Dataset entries
:::::

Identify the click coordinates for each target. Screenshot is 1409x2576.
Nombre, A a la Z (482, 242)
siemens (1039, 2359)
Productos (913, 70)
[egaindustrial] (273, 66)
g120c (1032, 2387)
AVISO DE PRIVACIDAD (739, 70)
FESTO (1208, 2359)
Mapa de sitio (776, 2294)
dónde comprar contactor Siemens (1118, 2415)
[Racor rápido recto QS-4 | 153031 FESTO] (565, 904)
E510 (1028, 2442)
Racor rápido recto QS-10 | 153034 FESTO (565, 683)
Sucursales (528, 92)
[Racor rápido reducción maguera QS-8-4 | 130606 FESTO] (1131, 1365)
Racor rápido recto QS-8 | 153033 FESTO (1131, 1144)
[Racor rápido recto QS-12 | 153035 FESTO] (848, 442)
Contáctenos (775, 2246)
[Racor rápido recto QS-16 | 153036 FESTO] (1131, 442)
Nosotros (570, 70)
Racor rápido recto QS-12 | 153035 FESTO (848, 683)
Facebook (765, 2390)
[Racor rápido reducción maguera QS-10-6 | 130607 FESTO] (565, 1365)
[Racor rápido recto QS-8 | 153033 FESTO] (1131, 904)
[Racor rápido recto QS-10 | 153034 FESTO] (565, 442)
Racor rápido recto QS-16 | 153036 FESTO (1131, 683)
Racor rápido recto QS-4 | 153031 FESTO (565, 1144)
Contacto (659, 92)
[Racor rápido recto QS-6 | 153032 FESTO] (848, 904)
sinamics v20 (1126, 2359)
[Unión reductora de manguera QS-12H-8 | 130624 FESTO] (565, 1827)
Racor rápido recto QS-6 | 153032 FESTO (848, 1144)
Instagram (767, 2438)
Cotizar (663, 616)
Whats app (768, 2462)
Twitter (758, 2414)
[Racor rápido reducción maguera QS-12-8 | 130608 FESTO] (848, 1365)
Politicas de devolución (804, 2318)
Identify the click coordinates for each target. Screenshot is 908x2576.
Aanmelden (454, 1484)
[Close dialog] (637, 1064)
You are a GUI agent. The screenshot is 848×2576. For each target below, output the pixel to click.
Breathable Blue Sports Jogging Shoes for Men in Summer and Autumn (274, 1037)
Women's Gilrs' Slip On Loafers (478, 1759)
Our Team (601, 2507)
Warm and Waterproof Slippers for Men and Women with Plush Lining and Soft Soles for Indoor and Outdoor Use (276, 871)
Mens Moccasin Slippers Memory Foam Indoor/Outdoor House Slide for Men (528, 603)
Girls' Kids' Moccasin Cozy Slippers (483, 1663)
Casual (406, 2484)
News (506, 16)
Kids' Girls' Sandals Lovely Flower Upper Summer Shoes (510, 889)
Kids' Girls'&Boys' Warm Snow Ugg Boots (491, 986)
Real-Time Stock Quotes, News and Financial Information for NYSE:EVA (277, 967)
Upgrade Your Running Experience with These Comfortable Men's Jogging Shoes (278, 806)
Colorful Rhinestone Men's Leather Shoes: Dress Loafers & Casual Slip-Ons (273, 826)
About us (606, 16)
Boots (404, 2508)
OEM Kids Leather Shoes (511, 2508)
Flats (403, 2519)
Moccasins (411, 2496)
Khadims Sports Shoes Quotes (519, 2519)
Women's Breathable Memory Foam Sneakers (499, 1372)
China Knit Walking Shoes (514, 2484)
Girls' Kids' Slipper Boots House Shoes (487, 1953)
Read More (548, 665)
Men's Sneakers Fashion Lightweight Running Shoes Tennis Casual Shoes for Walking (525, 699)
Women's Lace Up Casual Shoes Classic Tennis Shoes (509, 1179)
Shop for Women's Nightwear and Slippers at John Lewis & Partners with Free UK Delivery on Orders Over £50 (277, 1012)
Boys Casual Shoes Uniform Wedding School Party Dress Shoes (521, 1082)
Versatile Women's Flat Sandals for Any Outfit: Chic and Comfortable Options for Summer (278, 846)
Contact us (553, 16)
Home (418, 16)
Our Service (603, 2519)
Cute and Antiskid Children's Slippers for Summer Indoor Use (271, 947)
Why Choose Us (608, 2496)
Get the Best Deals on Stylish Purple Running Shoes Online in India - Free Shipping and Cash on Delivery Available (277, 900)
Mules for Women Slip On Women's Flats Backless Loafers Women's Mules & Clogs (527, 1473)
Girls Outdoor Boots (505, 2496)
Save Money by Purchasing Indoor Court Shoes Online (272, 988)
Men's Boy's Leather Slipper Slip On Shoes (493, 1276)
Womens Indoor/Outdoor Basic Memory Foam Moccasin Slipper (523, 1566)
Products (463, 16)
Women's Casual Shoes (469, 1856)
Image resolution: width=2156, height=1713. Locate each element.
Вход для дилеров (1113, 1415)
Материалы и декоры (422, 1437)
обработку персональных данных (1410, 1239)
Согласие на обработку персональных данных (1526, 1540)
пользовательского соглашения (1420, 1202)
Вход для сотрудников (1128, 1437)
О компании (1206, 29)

:::::

> [EXERCISE DETAILS] For every line of the records that has the word "Tennis" in it, make a copy.

> [SOLUTION FOR THIS EXERCISE]
Men's Sneakers Fashion Lightweight Running Shoes Tennis Casual Shoes for Walking (525, 699)
Women's Lace Up Casual Shoes Classic Tennis Shoes (509, 1179)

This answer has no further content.